Premier film de l’australien Bruce Beresford tourné aux Etats-Unis au début des années 80 Tendre Bonheur est de cette race de morceaux de cinéma redonnant tout son sel à la notion un rien dénigrante de « bons sentiments », offrant à Robert Duvall (l’un des principaux vétérans du Nouvel Hollywood, ndlr) le rôle emblématique de Mac Sledge, emploi fictif pour lequel l’acteur américain reçut la récompense suprême à la Cérémonie des Oscars en 1983. Commençant « dans le chou des choses » Tendre Bonheur suit donc à la trace cette ex-star locale de musique country déchue et alcoolique à un degré avancé bienveillamment récupérée par Rosa Lee, une jeune texane tenancière de motel veuve et mère d’un petit garçon qui va progressivement restaurer l’ancien chanteur, bâtissant de nouvelles fondations sur une existence alors réduite à l’état de champ de ruines. A renfort de narration elliptique, quasiment perforée de part et d’autre Bruce Beresford accouche d’une balade tout fait plaisante à suivre en se penchant sur la résilience de son anti-héros, loser magnifique reprenant peu à peu goût au travail, à l’expression artistique… et à la famille.

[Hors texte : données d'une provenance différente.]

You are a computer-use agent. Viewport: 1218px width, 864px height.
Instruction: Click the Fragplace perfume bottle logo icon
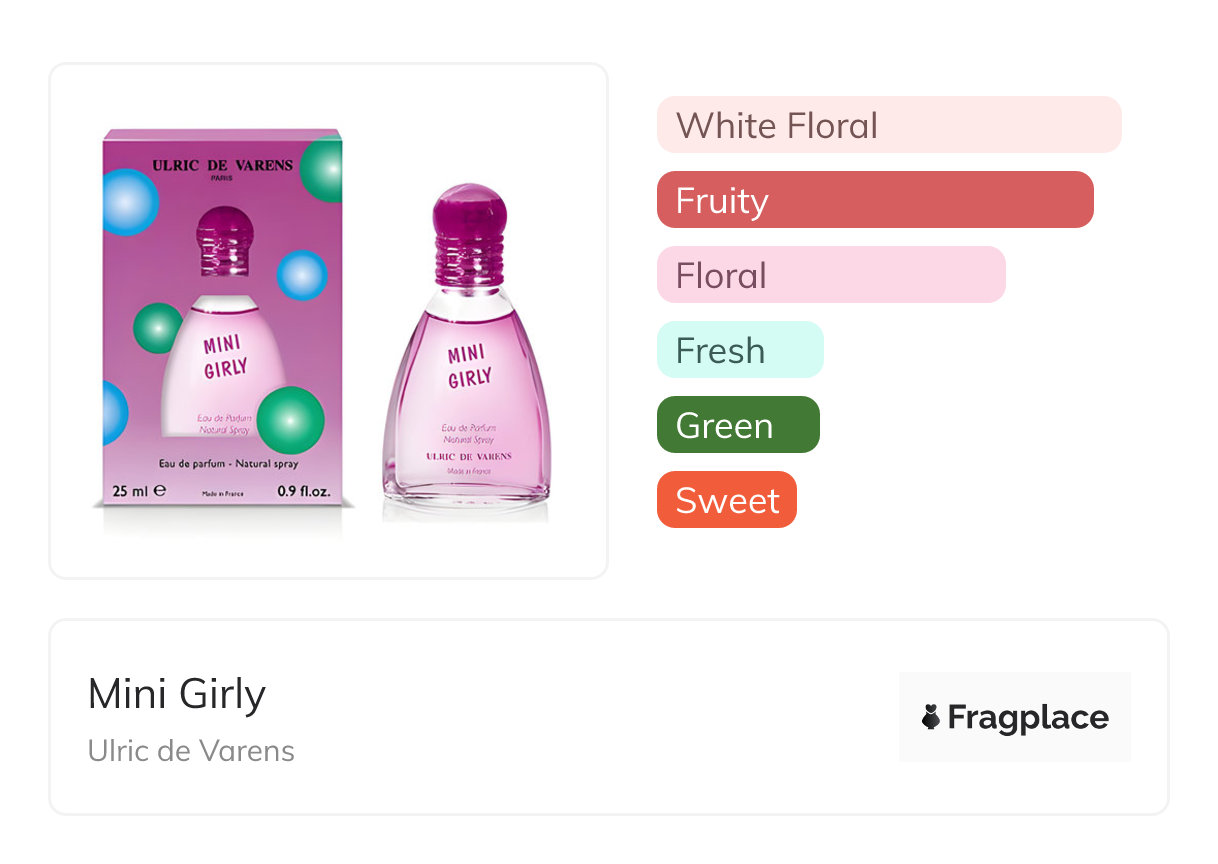click(x=931, y=717)
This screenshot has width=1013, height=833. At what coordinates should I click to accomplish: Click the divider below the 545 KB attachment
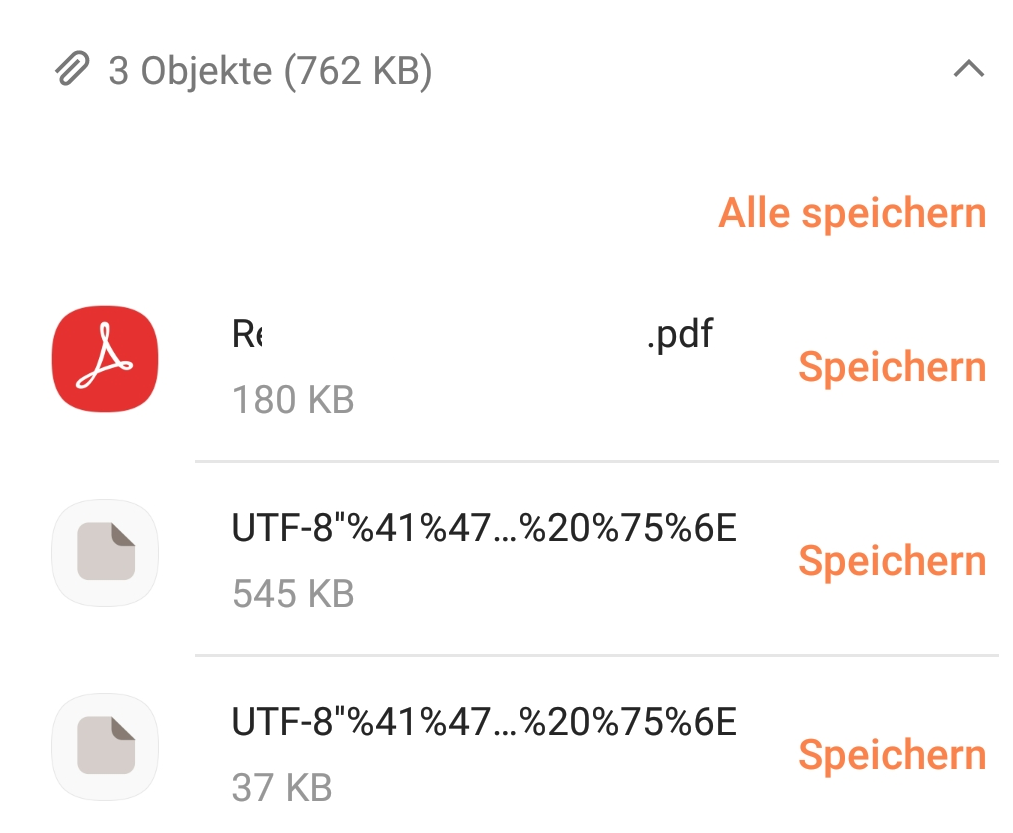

Finalement peu propice à l’analyse et aux exégèses fastidieuses, ce drame intimiste aux dehors impavides mais profondément touchant tient du parfait petit film outsider, métrage indépendant empruntant à ses aînés du Nouvel Hollywood les chemins de traverse et les étendues dépaysantes du road-movie, montrant en paradoxe une figure à priori erratique amenée à prendre raisonnablement racine sous l’œil amical, sentimental presque de la belle et pieuse Rosa Lee. Absolument remarquable Robert Duvall porte en large partie la puissance émotionnelle du film de Bruce Beresford sur ses épaules, artiste mélancolique davantage connu pour sa prestation d’irrésistible grand saucier dans le célèbre Apocalypse Now de Francis Ford Coppola. Joliment filmé par un Bruce Beresford en belle forme Tendre Bonheur distille une gentillesse endolorie étrangement opposée aux nombreuses discordes ayant mécontenté le réalisateur et l’acteur principal à maintes reprises au cours du tournage, malgré l’artisanat modeste et rigoureux du premier et l’implication totale du second dans le projet sus-cité.

Disponible en combo Blu-Ray/DVD en la forme d’un 47ème numéro dans la collection Make My Day! chapeautée par un Jean-Baptiste Thoret comme toujours loquace et passionnant à écouter au fil des présentations Tendre Bonheur est un film à l’humilité entièrement touchante et universelle, se gardant bien de se donner des airs de grand classique pour mieux proposer sa prégnante humanité. Un film simple et cordial, preuve qu’avec de bons sentiments on peut aussi – n’en déplaise à André Gide – faire du bon cinéma…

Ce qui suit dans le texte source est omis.